Eric Lippert designs programming languages at Facebook. Other notable work includes designing C# analyzers at Coverity, and developing the Visual Basic, VBScript, JScript and C# compilers at Microsoft.
He also writes a blog about programming language design and other fabulous adventures in coding.
I was always fascinated by computers, even as a small child. I started programming when I was nine, by writing out on paper some little animation programs to make rocket ships fly around the screen. I had to use paper because I didn’t own a computer; I’d then type the programs in on the Commodore PET in the library after school to see if I got it right.
My elementary school librarian was a very kind and patient person, and we’re still occasionally in touch many decades later.
Pretty soon after that, my parents got me a Commodore 64, and I started programming in earnest. I worked at a compiler company as a summer job in high school, where I got my first understanding of how professionals program.
After that, I did a joint computer science/applied mathematics degree at Waterloo, and ended up working at Microsoft on the Visual Basic compiler as part of the co-op program.
It was then very easy for me to choose to come to Microsoft and continue to work on languages.

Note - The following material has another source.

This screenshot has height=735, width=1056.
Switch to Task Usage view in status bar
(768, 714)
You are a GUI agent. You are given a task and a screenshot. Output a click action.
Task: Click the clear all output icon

I left Microsoft in 2012 and went to work at Coverity on improving their C# static analysis product for a couple of years, and now I work on developer tools at Facebook.
Essentially I’ve been working on developer tools almost exclusively for some decades now; it’s a lot of fun working on the sorts of tools that I would like to use myself!
Recently, I have worked on a variety of developer tools at Facebook; two of them that we’ve published papers on are the “GetAFix” project the HackPPL probabilistic programming language.
GetAFix is an experimental developer tool where we analyze a corpus of code changes which we believe are fixes to particular defects, and then try to deduce what the common fix patterns are.
When presented with a novel fragment of code that might contain a similar defect, we deduce which fix pattern seen in the corpus is most likely to resolve the problem. We then present the proposed solution to the developer, and most of the time they agree that it is a good fix.
HackPPL adds probabilistic programming to Hack, which is a statically-typed variant of PHP. I did some architecture work on the Hack compiler proper and helped build the first prototype of the PPL extensions; it has been interesting to see how it has evolved since.
First off, C# is by far the language that I know best; I spent many thousands of hours studying it carefully and thinking about its design and implementation.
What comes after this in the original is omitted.